Now playing at an art house or multiplex (or an art house multiplex if there are such things) near you:
NOCTURNAL ANIMALS
NOCTURNAL ANIMALS
(Dir. Tom Ford, 2016)
The opening credits sequence for this film may be considered one of the most challenging bits of cinema this year. It contains a montage of a burlesque line of full frontal nude plus-size models, dancing amid firecrackers and American flags.
I don’t want to body shame anybody, but it was difficult to watch despite how uninhibited and happy these women appeared. I found myself focusing on the names in the credits as these unabashedly naked ladies were grinding behind them onscreen.
Turns out that this bold display of flesh is part of a modern art installation at a Los Angeles gallery owned and run by unhappy socialite Susan Morrow (Amy Adams), who later calls the exhibit “junk.”
Susan is living a posh existence with a handsome husband (Armie Hammer) in a lavish steel and glass house, but she’s unhappy because her life feels empty. Also her husband cheats on her so there’s that.
Susan receives in the mail a manuscript of a novel written by her first husband, Edward Sheffield (Jake Gyllenhaal) that’s dedicated to her and named “Nocturnal Animals” – something he used to call her because she rarely sleeps.
When Susan starts reading the manuscript she imagines Gyllenhaal’s Edward as the protagonist, Tony Hastings, but Isla Fisher stands in for Adams, and Ellie Bamber plays their teenage daughter.
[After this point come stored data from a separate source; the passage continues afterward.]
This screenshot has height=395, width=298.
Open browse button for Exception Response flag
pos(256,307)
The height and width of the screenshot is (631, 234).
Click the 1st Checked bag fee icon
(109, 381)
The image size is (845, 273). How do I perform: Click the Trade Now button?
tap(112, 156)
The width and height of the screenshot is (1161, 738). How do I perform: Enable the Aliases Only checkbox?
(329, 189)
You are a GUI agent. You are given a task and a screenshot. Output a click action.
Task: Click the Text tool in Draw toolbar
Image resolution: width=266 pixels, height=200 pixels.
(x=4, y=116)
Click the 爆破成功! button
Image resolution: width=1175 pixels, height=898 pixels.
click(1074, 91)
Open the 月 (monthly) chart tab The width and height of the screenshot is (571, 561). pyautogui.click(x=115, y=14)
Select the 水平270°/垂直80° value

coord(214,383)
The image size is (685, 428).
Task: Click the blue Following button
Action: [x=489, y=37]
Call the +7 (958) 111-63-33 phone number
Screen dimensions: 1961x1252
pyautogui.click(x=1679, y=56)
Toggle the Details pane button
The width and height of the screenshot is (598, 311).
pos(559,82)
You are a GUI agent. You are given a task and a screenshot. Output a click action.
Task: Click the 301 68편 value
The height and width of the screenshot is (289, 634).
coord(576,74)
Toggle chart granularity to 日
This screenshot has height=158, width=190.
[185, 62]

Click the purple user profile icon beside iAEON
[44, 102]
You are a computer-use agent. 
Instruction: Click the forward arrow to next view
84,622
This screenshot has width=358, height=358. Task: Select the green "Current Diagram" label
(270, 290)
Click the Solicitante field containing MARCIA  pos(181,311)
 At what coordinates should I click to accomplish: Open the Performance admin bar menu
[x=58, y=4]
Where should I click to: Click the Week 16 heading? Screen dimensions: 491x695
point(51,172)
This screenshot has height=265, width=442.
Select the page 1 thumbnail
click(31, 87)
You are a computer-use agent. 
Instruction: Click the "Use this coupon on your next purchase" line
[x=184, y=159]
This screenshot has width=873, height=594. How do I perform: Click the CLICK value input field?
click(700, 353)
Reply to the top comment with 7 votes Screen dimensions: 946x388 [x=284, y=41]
This is the film inside the film of sorts as we are taken to a West Texas desert in the middle of the night where Tony and his family get run off the road by three rowdy, scary rednecks (Aaron Taylor-Johnson, Karl Glusman, and Robert Aramayo).
Led by Taylor-Johnson, the trio of troublemakers terrorize Tony and kidnap his screaming wife and daughter leaving Tony stranded in the desert. By morning, Tony makes his way to the nearest town and goes to the police, but they are too late to save his loved ones as they find them raped, and murdered lying together, arranged like an art exhibit, on a red velvet sofa in the broken down remains of a building out in the middle of nowhere.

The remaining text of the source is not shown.